Изменить стиль страницы

Я усмехнулась.

— Какой характер? Просто глупость и беспомощность и больше ничего. И упрямство. Ведь я однажды, после того как на меня накричала Елена, — помнишь я тебе говорила? — я не выдержала и побежала в общежитие. Пришла, а окно нашей комнаты темное, чужое, мертвое. И у ребят темно, и у тети Даши тоже. Обошла вокруг, заглянула в красный уголок. Они все были там.

За столом Петр Гордиенко, Дронов и начальник управления Скворцов. Алеша стоял перед столом и что-то говорил. Дела какие-то обсуждали всей бригадой. Так хотелось постучать в окошко! Но не решилась. Понимаешь, Боря, не могу я к нему вернуться ни с чем. Он меня уважать перестанет. Ты чем-то взволнован, Боря?
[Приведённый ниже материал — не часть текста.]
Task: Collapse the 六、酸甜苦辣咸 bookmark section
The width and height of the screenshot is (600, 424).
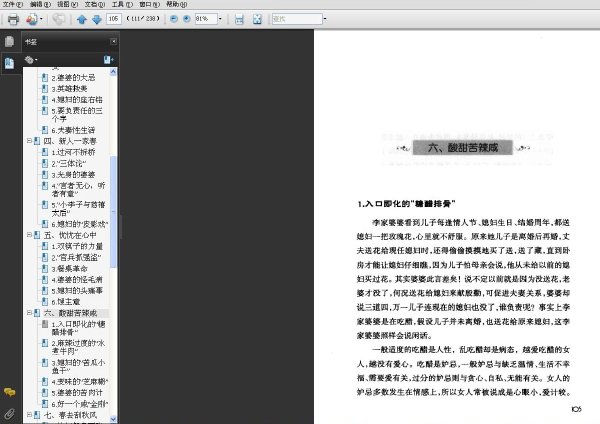Action: pos(29,313)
— У меня сегодня был Вадим Каретин. Сам приехал. Долго мы с ним говорили. Знаешь, он, кажется, начинает прозревать. Ореол Аркадия Растворова начинает меркнуть в его глазах. Осуждает его за поведение на бюро. И себя осуждает. Это уже прогресс. Нам надо перетянуть его на нашу сторону, он же не такой плохой парень, когда с ним поговоришь, и неглупый. Приглашал меня на день рождения. Никогда не приглашал — и вдруг!.. Очень хочет, чтобы и ты пришла.

— Зачем я пойду. Боря, чего я там не видала? — спросила я. — Все те же лица, те же разговоры, те же тосты на грузинский манер, те же остроты... В прозрение Вадима я не верю. Не будет возле него Аркадия, будет кто-то другой,точно такой же. У него нет своей воли, вот в чем беда, он обязательно должен кому-то подчиняться.
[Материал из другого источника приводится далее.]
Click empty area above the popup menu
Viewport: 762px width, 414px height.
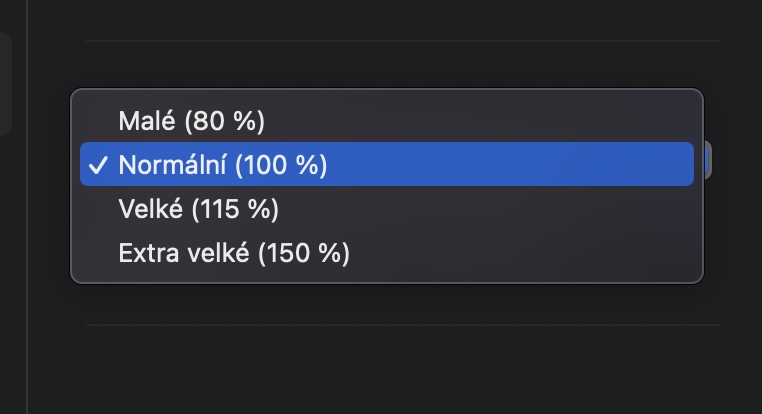(400, 65)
— Так пускай лучше подчиняется нам, — ответил Боря. Давай сходим поговорим.

— Ладно, пойдем, — согласилась я после долгого колебания, без особого энтузиазма.

Я прошла в ванную, к зеркалу, чтобы снять с волос бигуди. До бесшабашности веселое настроение вдруг овладело мной. Я не раз отмечала такие скачки в своем настроении. Веселость возникала из ничего, от ничтожных причин. Вот легли волосы так, как мне нравилось, как хотелось — крупными, крутыми завитками, похожими на стружки, черными-черными, с мерцающими бликами; брови по-озорному поднялись вверх и чуть надломились, а щеки порозовели и посвежели —. и вот настроение подскочило. Я даже напевала. «Все будет хорошо!..» — повторяла слова папы.

Мы пришли последними. Дверь распахнул перед нами Вадим. Он был одет с изяществом иностранного дипломата: черный костюм, бантик на ослепительном воротничке рубашки, ниточка пробора в волосах, из кармашка выглядывал белый уголок платочка. Но встретил нас совсем не по дипломатическому протоколу:

— Где вы шляетесь? Дома говорят, что давно ушли, здесь вас нет!

— Не кричи, — сказал Боря. — Мы шли пешком.

— Нашли время для прогулок! — проворчал Вадим примирительно. — Раздевайтесь.

В следующую секунду мы услышали слаженный хор надтреснутых голосов:

— Добрый вечер, красавица!

В затененной передней вдоль стены выстроились тетушки Вадима; Аглая Степановна, Агния

Степановна, Анатолия Степановна и Антуанетта Степановна — дед Степан не лишен был оригинальности. Все они очень высокие, очень худые и плоские, с удлиненными желтоватыми, как бы высушенными лицами и с выступающими вперед верхними зубами. И все — старые девы. Они передавали меня одна другой, как эстафету. Я пожимала их костлявые и холодные пальцы и чуть приседала, как благовоспитанная девица.

— Как давно вы у нас не показывались. — пели они вразнобой. — Вы расцвели, Женечка, совсем взрослой стали — настоящая женщина...

Я приняла это как намек, хотя Вадим не говорил им о моем замужестве, — так по крайней мере он меня уверял.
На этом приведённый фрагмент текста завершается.